TBDC – Bupati Tanah Bumbu Andi Rudi Latif melalui Camat Sungai Loban Agus Salim secara resmi menutup Musabaqah Tilawatil Quran Nasional (MTQN) ke-22 tingkat Kecamatan Sungai Loban yang berlangsung di Desa Tri Mulya, Rabu (1/7/2026). Kegiatan yang diikuti 15 kafilah dari seluruh desa di Kecamatan Sungai Loban itu berlangsung selama lima hari, sejak 27 Juni hingga 1 Juli 2026.
Dalam sambutannya, Agus Salim menyampaikan bahwa pelaksanaan MTQ tidak hanya menjadi ajang kompetisi membaca Al-Qur’an, tetapi juga memiliki peran strategis dalam membentuk karakter masyarakat yang religius, beriman, dan berakhlak mulia. Menurutnya, nilai-nilai Al-Qur’an menjadi fondasi penting bagi generasi muda dalam menghadapi perkembangan teknologi dan derasnya arus informasi di era digital.
“Kita berharap kegiatan ini mampu melahirkan generasi muda yang tidak hanya unggul dalam ilmu pengetahuan dan teknologi, tetapi juga memiliki pondasi iman dan akhlak yang kokoh,” ujarnya.
Ia menegaskan, kemajuan digital harus dimanfaatkan secara bijaksana dan produktif. Karena itu, nilai-nilai Al-Qur’an diharapkan menjadi pedoman agar setiap perkembangan yang dicapai tetap berada dalam koridor moral, etika, dan akhlak yang baik.
Lebih lanjut, Agus Salim mengatakan MTQ merupakan bagian dari syiar Islam sekaligus sarana pembinaan mental dan spiritual masyarakat. Melalui kegiatan ini, pemerintah berharap kecintaan terhadap Al-Qur’an terus tumbuh, khususnya di kalangan generasi muda, sehingga mampu melahirkan insan yang berprestasi sekaligus berkarakter.

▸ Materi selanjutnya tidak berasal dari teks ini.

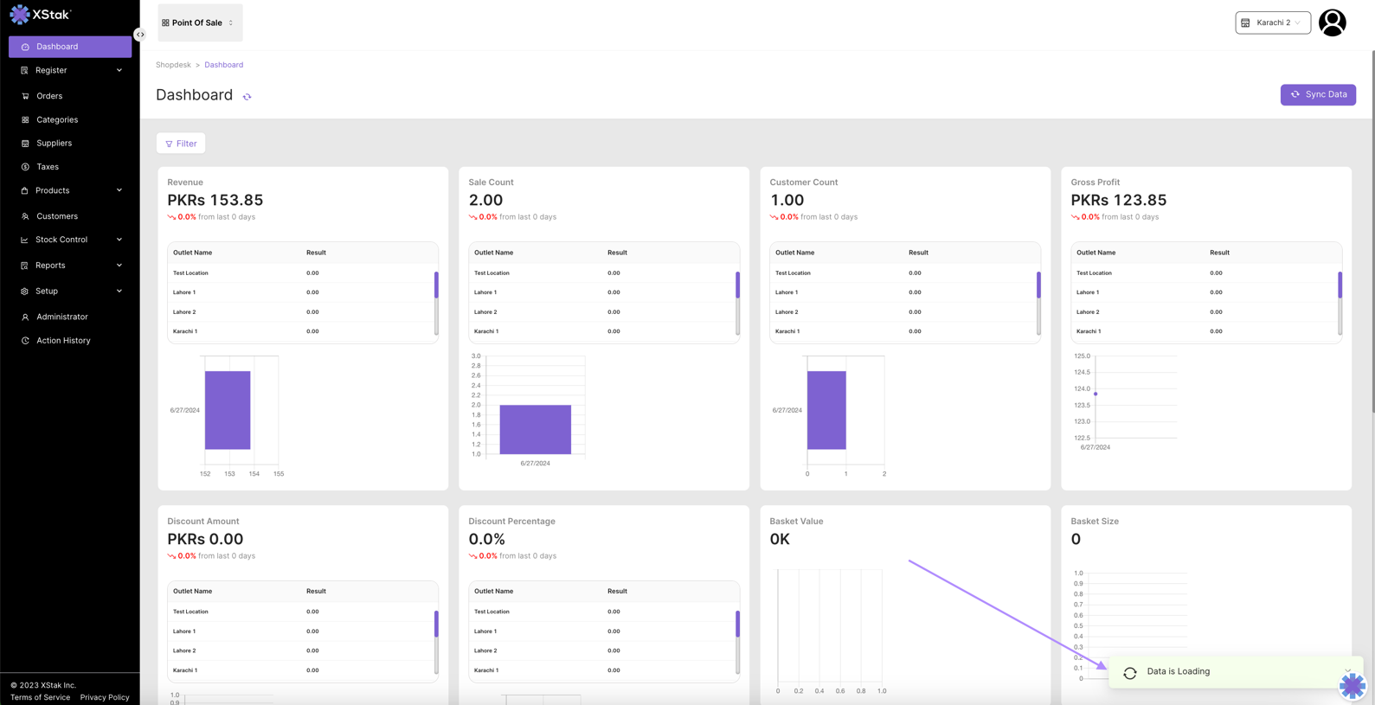1375x705 pixels.
Task: Select Action History in the sidebar
Action: click(63, 341)
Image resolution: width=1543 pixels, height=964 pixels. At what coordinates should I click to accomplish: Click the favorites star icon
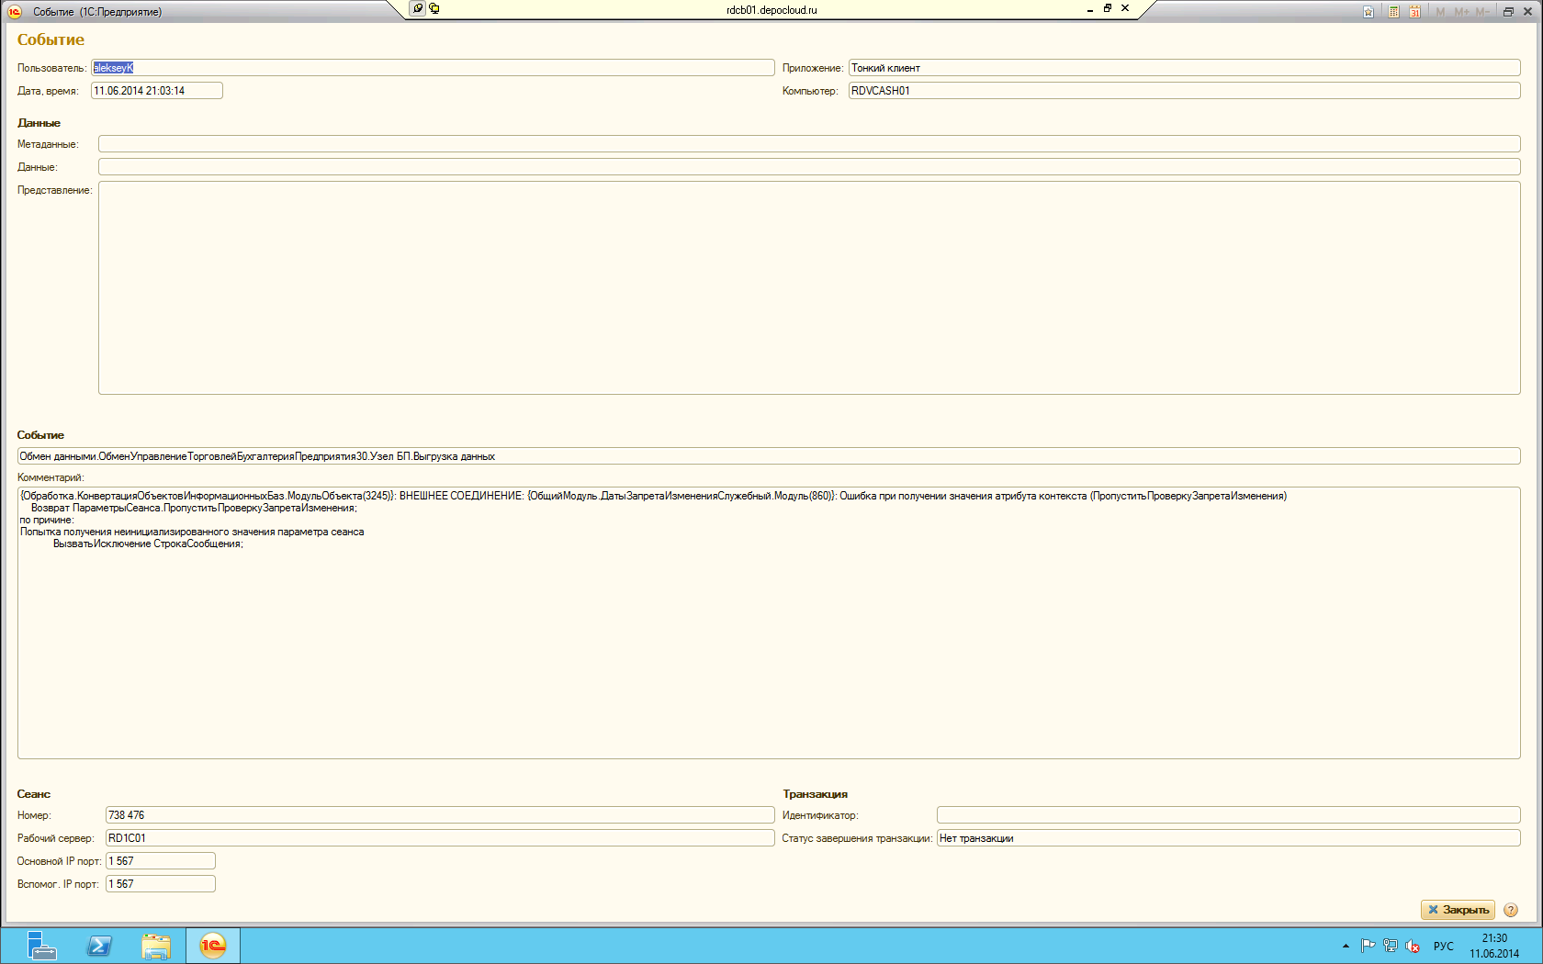pyautogui.click(x=1368, y=12)
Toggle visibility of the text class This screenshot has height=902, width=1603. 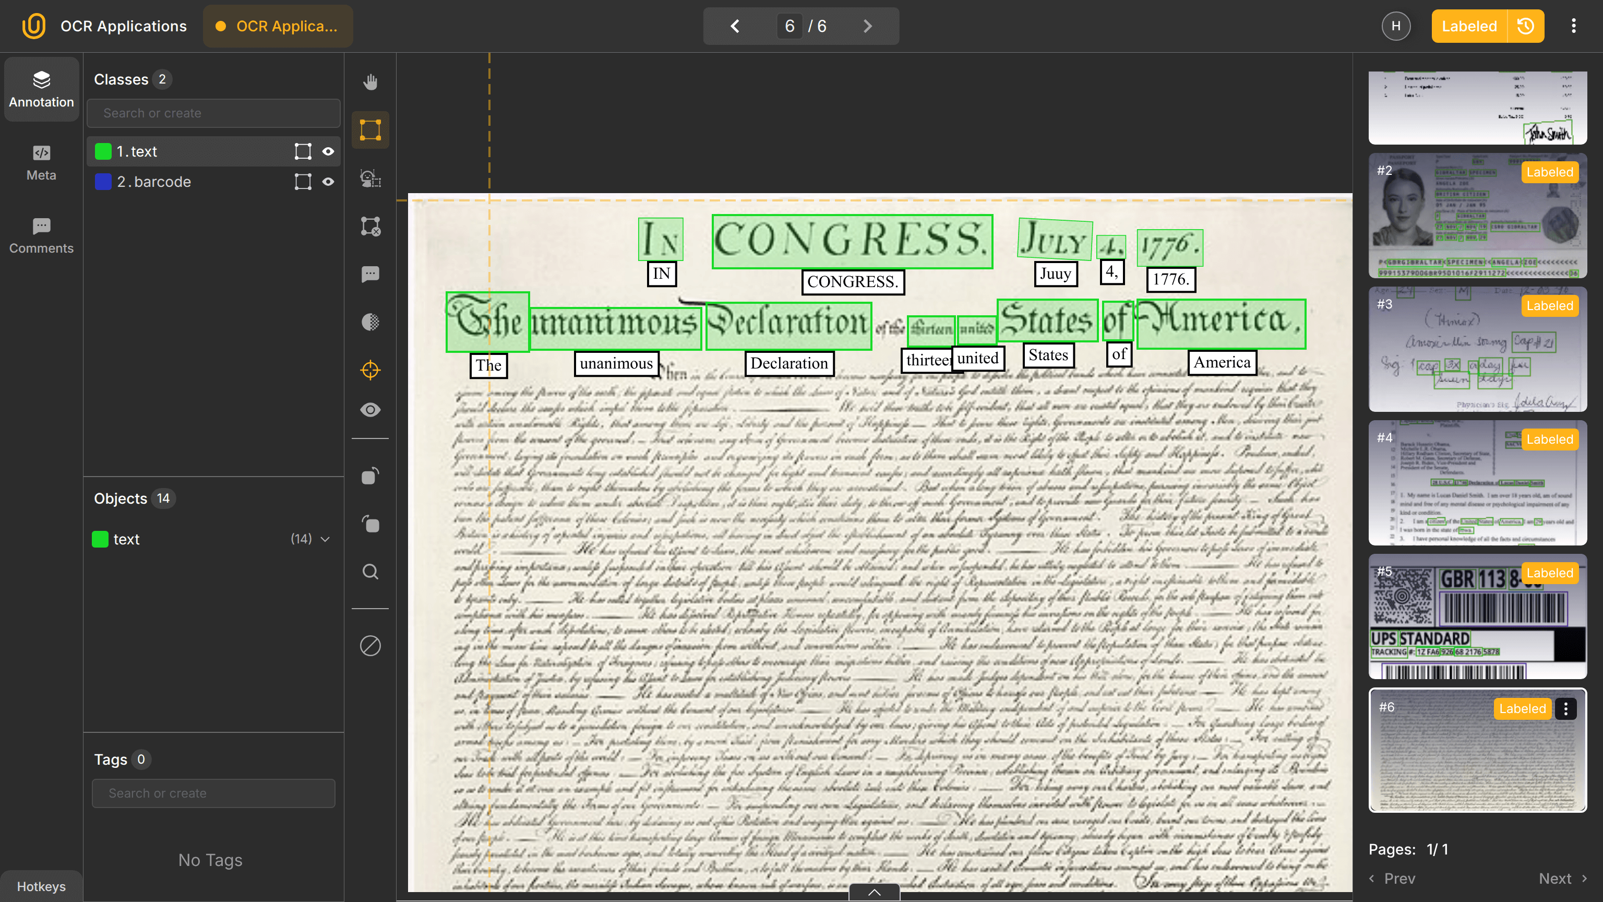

Atas nama Pemerintah Kabupaten Tanah Bumbu, ia menyampaikan apresiasi kepada seluruh panitia, dewan hakim, peserta, serta berbagai pihak yang telah berkontribusi menyukseskan penyelenggaraan MTQN ke-22 tingkat Kecamatan Sungai Loban.
Ia juga mengucapkan selamat kepada seluruh peserta yang berhasil meraih prestasi dan berharap capaian tersebut menjadi motivasi untuk terus meningkatkan kemampuan sekaligus menjadi teladan di tengah masyarakat.
“Kepada peserta yang berhasil meraih juara, saya ucapkan selamat atas prestasi yang diraih. Jadikan keberhasilan ini sebagai motivasi untuk terus meningkatkan kemampuan serta menjadi teladan bagi masyarakat,” katanya.
Pada penutupan tersebut, Desa Batu Meranti berhasil keluar sebagai Juara Umum MTQN ke-22 tingkat Kecamatan Sungai Loban. Posisi kedua diraih Desa Damar Indah, sedangkan Desa Sari Mulya menempati peringkat ketiga. Hasil tersebut diharapkan semakin mendorong seluruh desa untuk memperkuat pembinaan seni baca Al-Qur’an serta menanamkan nilai-nilai Islam dalam kehidupan bermasyarakat.